[INPUT — start]
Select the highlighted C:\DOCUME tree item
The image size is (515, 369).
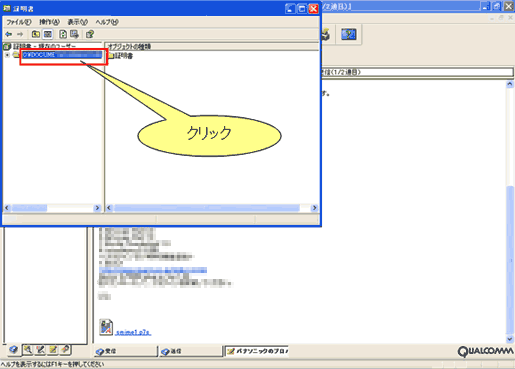(62, 55)
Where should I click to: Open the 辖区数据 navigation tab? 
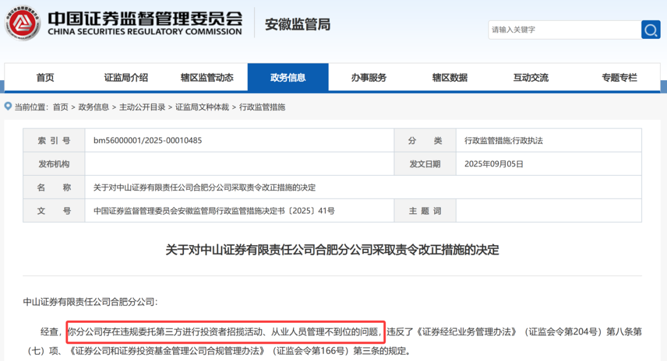click(450, 77)
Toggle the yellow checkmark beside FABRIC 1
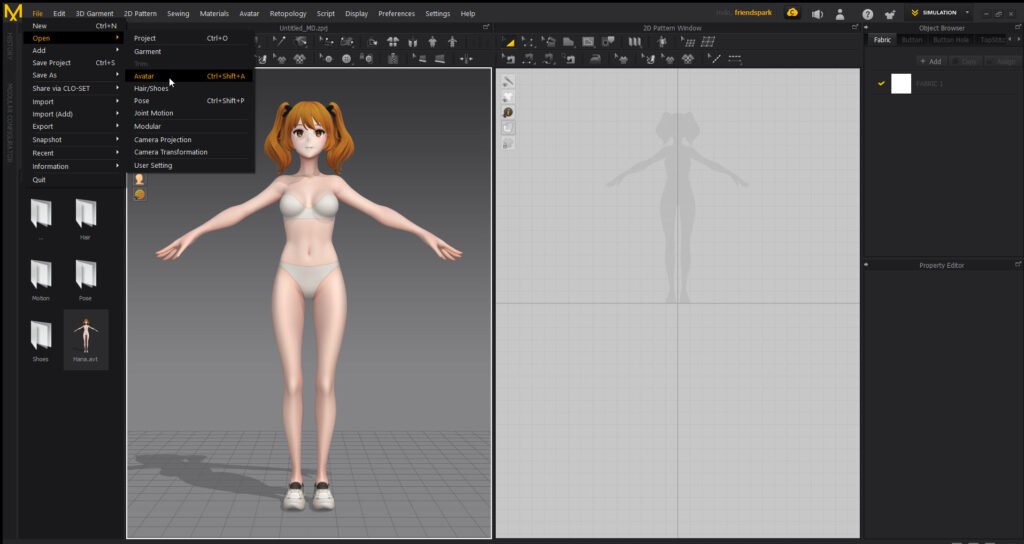Screen dimensions: 1024x544 pos(881,83)
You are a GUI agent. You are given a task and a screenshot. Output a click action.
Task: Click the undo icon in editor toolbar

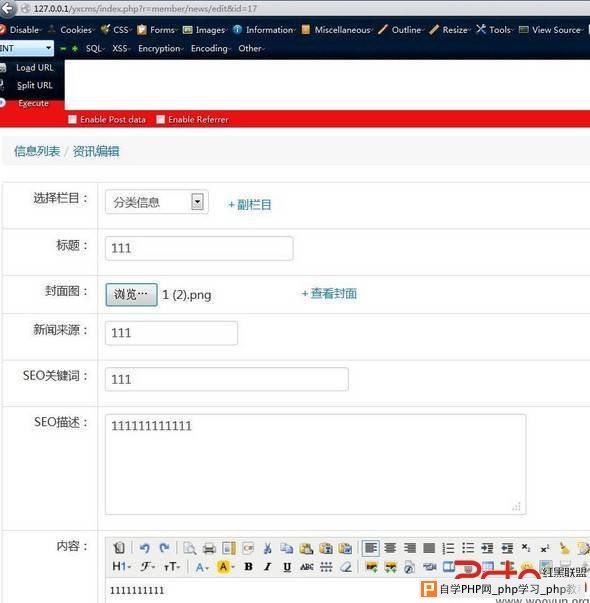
[INPUT — finish]
| BRIEF |
Output the material above exactly, without pictures.

| WRITTEN SOLUTION |
Select the highlighted C:\DOCUME tree item
The image size is (515, 369).
(62, 55)
Where should I click to: Open the 辖区数据 navigation tab? 
click(450, 77)
Toggle the yellow checkmark beside FABRIC 1
Screen dimensions: 1024x544 pos(881,83)
You are a GUI agent. You are given a task and a screenshot. Output a click action.
Task: Click the undo icon in editor toolbar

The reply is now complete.